• Rows of pointing data:
+++

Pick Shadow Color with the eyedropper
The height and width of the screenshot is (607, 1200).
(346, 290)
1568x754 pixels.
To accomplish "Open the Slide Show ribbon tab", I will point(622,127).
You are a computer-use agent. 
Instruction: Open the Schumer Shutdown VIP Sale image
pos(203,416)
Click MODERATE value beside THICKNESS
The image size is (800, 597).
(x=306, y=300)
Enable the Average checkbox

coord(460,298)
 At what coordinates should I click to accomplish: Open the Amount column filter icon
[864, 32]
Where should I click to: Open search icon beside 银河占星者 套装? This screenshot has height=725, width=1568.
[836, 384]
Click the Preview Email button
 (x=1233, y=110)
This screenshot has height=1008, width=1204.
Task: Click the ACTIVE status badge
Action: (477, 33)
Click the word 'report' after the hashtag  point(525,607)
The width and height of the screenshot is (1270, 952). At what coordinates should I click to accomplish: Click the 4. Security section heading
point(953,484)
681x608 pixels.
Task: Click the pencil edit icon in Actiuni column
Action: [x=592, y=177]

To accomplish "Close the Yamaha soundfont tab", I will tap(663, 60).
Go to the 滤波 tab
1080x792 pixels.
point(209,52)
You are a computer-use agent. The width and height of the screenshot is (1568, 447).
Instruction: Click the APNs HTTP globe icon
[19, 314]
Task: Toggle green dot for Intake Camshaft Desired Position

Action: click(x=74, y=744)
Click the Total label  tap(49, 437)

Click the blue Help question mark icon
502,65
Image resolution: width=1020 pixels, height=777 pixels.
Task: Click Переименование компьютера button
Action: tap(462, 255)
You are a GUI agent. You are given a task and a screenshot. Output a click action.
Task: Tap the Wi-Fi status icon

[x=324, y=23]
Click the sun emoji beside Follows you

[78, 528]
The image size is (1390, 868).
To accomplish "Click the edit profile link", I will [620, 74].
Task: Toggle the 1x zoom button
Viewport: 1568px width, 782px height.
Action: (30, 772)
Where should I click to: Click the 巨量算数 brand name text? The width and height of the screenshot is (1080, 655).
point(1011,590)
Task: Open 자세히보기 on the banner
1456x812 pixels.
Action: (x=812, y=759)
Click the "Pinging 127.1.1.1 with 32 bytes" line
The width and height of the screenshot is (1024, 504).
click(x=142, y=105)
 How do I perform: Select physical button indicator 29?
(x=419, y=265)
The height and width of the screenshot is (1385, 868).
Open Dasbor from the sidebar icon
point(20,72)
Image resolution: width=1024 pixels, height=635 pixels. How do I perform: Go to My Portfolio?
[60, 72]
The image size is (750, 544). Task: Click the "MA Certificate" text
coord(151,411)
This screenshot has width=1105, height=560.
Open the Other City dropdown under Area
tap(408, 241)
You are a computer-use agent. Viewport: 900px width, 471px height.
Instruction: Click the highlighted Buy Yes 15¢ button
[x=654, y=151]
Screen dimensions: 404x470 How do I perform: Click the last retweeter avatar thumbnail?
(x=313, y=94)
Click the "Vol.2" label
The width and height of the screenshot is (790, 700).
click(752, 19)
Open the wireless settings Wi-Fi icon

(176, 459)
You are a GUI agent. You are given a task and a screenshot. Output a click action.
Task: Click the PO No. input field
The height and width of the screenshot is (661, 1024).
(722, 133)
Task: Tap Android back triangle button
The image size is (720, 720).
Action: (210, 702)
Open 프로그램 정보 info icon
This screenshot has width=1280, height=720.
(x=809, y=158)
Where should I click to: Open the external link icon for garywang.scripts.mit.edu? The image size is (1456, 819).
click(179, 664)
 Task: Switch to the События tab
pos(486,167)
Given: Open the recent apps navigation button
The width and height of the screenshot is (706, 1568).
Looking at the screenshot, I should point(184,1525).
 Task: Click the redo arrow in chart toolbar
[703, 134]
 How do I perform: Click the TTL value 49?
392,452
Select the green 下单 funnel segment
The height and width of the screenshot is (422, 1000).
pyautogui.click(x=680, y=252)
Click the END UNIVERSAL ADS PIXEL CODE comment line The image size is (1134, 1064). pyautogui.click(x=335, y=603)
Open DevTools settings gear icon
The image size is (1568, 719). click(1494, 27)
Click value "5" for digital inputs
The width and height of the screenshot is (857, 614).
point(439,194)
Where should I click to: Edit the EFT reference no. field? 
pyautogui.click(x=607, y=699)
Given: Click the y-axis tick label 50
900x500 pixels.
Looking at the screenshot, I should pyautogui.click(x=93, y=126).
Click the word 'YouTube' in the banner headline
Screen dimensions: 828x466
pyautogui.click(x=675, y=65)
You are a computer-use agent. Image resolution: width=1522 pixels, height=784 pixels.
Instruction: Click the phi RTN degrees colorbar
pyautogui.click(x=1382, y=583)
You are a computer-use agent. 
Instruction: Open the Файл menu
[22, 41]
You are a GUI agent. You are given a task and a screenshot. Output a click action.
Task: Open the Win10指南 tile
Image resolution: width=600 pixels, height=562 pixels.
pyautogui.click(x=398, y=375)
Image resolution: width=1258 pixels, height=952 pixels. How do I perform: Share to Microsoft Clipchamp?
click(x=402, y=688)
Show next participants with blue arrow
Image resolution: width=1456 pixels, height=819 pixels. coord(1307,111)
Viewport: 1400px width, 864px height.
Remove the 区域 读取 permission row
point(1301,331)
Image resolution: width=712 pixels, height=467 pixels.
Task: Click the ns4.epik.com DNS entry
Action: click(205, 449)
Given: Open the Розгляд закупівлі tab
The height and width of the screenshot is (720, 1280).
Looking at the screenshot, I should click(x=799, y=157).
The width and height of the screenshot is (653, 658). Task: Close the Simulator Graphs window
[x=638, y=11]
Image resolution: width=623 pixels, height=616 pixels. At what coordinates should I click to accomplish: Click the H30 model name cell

+++

• Task description: Please list every line of the rows above that contains the string "word". Case counts.

• Task solution:
Click the word 'report' after the hashtag  point(525,607)
Click the word 'YouTube' in the banner headline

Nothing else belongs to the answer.